O debate ganhou força após a aprovação, na Câmara dos Deputados, do Projeto de Lei 3984/25, que amplia punições para estupro, assédio e exploração sexual infantil. A proposta aumenta penas, endurece regras para progressão de regime e prevê perda automática do poder familiar em casos de violência praticada contra filhos ou descendentes.

Na ALEMS, parlamentares defenderam que o combate aos crimes sexuais precisa ir além do discurso político. O deputado João Henrique Catan afirmou que o país precisa garantir punições efetivas e não apenas aprovar leis simbólicas.

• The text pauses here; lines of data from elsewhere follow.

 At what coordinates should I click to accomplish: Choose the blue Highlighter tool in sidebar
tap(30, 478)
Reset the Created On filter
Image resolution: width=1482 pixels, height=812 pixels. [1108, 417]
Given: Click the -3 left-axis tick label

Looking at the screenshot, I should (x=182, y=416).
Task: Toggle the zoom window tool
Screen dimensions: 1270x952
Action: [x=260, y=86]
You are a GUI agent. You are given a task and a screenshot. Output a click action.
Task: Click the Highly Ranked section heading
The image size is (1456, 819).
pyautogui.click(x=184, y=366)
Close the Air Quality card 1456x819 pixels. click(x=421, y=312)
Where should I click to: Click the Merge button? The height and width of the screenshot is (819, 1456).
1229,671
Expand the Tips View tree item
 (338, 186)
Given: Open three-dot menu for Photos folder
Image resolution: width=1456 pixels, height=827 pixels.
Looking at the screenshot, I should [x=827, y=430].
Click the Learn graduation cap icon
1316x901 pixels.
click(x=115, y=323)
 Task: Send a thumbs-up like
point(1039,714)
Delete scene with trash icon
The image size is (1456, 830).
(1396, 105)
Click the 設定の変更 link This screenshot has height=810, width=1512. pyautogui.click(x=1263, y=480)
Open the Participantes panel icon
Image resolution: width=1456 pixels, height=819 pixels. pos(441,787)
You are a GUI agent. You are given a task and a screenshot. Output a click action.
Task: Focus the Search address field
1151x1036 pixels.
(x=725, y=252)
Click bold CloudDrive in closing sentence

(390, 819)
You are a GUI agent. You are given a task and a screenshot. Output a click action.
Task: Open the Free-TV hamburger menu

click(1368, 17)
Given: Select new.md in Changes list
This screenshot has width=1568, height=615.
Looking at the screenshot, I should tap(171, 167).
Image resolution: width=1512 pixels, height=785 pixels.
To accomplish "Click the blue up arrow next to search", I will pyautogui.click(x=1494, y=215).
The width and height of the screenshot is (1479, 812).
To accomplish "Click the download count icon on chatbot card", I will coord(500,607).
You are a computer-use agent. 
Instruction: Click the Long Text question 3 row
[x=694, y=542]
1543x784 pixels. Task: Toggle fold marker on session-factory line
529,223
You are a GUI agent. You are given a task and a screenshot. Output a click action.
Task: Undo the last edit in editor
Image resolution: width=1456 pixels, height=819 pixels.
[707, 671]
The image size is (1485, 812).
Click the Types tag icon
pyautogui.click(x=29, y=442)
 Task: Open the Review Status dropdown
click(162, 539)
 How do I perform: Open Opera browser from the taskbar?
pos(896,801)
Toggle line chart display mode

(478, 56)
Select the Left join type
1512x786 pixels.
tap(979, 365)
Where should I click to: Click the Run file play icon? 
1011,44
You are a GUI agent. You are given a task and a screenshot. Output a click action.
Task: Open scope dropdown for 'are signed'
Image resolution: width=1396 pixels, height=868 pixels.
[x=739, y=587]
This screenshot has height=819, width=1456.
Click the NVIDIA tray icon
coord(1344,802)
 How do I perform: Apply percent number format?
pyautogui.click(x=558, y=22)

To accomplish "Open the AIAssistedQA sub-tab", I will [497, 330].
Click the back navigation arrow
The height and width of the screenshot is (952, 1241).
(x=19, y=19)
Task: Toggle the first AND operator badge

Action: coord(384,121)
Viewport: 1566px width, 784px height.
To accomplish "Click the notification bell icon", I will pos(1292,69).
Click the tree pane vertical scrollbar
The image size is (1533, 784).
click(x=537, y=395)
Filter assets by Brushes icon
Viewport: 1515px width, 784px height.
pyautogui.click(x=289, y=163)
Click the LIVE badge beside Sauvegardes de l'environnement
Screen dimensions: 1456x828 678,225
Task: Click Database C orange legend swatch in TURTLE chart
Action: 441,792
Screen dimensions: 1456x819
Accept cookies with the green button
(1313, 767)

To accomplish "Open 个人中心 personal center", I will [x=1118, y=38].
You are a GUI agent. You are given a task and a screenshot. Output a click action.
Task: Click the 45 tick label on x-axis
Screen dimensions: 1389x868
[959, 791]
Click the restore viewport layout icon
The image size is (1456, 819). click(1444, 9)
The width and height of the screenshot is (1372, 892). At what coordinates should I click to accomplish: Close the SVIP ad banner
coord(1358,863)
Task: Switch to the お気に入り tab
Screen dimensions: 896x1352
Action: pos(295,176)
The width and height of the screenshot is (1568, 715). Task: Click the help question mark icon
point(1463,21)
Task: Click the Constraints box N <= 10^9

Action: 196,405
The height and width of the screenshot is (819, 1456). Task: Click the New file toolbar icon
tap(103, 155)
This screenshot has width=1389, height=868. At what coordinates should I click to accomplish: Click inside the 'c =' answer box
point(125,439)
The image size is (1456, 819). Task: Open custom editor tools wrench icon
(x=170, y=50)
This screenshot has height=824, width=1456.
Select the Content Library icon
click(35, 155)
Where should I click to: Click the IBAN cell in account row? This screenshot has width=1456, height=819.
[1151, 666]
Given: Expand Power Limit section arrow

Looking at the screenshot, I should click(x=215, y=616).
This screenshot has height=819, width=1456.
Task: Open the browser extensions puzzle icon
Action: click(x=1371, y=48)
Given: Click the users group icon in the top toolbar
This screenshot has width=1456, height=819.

Já Pedro Kemp destacou que fiscalização e políticas públicas também precisam acompanhar o endurecimento penal.

O presidente da Assembleia, Gerson Claro, afirmou que o debate demonstra amadurecimento institucional diante do avanço de crimes facilitados pela internet e pela sensação de impunidade. Coronel David e Mara Caseiro também defenderam o fim do chamado “prende e solta”, cobrando maior rigor no cumprimento das penas.

Além da pauta criminal, outro debate que movimentou a Assembleia foi a distribuição do ICMS aos municípios. João Henrique Catan criticou a queda da participação de Campo Grande nos repasses estaduais ao longo dos últimos anos e questionou os critérios utilizados no cálculo do Valor Adicionado Fiscal (VAF).

O parlamentar afirmou que a Capital perdeu espaço enquanto municípios industrializados avançaram na arrecadação. A fala provocou reação do deputado Junior Mochi, que reconheceu distorções, mas defendeu que o tema exige análise técnica e não apenas discurso político.

O presidente da Casa, Gerson Claro, reforçou que a discussão sobre o ICMS é complexa e envolve décadas de legislação tributária e desenvolvimento regional.

Com sessões marcadas por críticas, embates e cobranças, os trabalhos legislativos desta semana mostram um cenário de forte pressão sobre os parlamentares — tanto pela necessidade de respostas concretas à população quanto pelo desgaste crescente sobre a atuação política em Mato Grosso do Sul.